Anastasie Kim, femme de Paul Ni Sieng-sam-i, née au district de Tek-san, appartenait à une honnête famille de la classe du peuple. Son heureux caractère la faisait aimer de tous, et sa maison était le modèle des maisons chrétiennes. Attentive à tous ses devoirs, elle veillait avec un soin particulier à l’instruction de ses enfants, et même à celle des femmes du village auxquelles ses exhortations furent très-utiles. Dénoncée en 1839, et ne sachant où chercher un asile, elle alla se réfugier chez Protais Hong, au lieu de son exil, et fut arrêtée avec toutes les autres personnes de la maison. Arrivée à Tsien-tsiou, elle dut subir plusieurs interrogatoires devant le juge criminel, et ne céda ni aux menaces ni aux tortures. Elle répondit avec calme et dignité à toutes les questions, et refusa constamment de renier son Dieu et de dénoncer son mari, à l’occasion duquel on lui fit subir des supplices plus longs et plus violents que de coutume.
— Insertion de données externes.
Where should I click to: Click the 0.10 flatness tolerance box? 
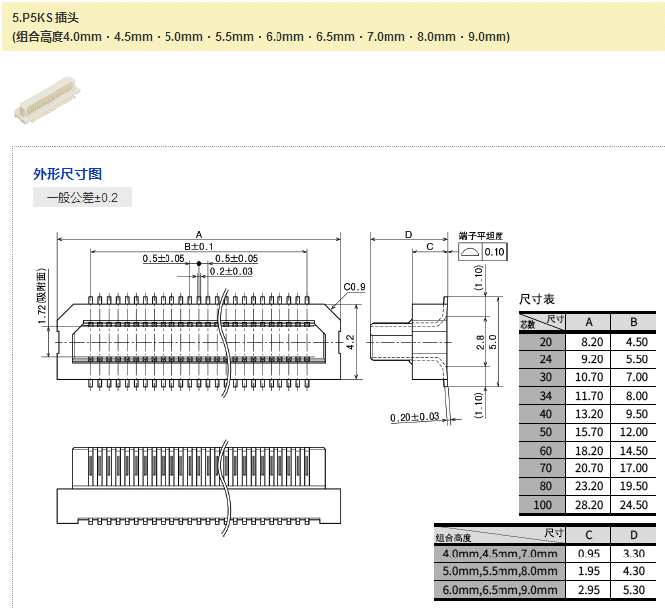[495, 253]
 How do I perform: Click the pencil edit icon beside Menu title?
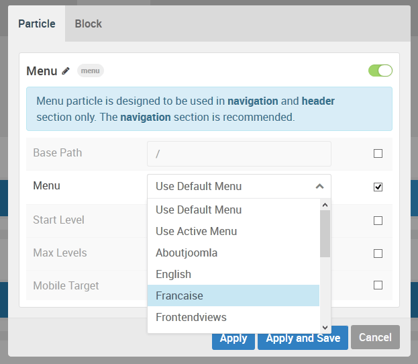[x=66, y=71]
De là, elle fut conduite au tribunal du gouverneur qui la traita d’une manière plus cruelle encore, sans pouvoir vaincre sa constance. On finit par lui faire signer sa sentence de mort, après quoi elle reçut la bastonnade, de règle en pareil cas. À la prison, les blessures très-graves qu’elle avait reçues la faisaient beaucoup souffrir ; elle n’en fut pas moins fidèle à l’oraison et à tous ses autres exercices de piété.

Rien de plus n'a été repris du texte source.